* The tasks *
(a) From the passage on Resolution 1701, quote the text starting with "And indeed if" and going on through "future are involved.".
(b) In the passage on Resolution 1701, how many troops does Paragraph 11 give for the reinforced UNIFIL?

* Excerpted passage *
"""
It is easy to pour well-merited scorn on the nations of Europe, and on France in particular, for their timidity in implementing United Nations Security Council Resolution 1701 — a resolution that they, and France again in particular, pushed for and voted for. But why bother? The hypocrisy of Europe in refusing to put, as they say, its money where its mouth is, is notorious. So now it’s happened once more.

And indeed if the point were merely once more to excoriate the Europeans, the exercise could be skipped as unnecessary. Unfortunately, however, there’s more to it than that. For the real point is not Europe, it’s Israel. Or rather, it’s Israel’s ability to trust international agreements in which it, its security, and its future are involved.

Take 1701. In Paragraph 8, it calls explicitly for “full implementation of … the disarmament of all armed groups in Lebanon, so that, pursuant to the Lebanese cabinet decision of July 27, 2006 there will be no weapons or authority in Lebanon other than that of the Lebanese state.” And in Paragraph 11 it calls upon a reinforced UNIFIL with 15,000 troops to “Assist the Lebanese armed forces in taking steps toward the establishment of the area as referred to in Paragraph 8.”
"""
Records for locating described items
"""
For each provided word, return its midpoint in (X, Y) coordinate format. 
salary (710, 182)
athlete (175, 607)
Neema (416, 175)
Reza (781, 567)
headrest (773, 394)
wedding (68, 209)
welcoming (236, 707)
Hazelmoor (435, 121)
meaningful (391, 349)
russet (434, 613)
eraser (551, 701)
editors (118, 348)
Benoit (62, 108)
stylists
"""
* Solved tasks *
(a)
And indeed if the point were merely once more to excoriate the Europeans, the exercise could be skipped as unnecessary. Unfortunately, however, there’s more to it than that. For the real point is not Europe, it’s Israel. Or rather, it’s Israel’s ability to trust international agreements in which it, its security, and its future are involved.

(b) 15,000 troops.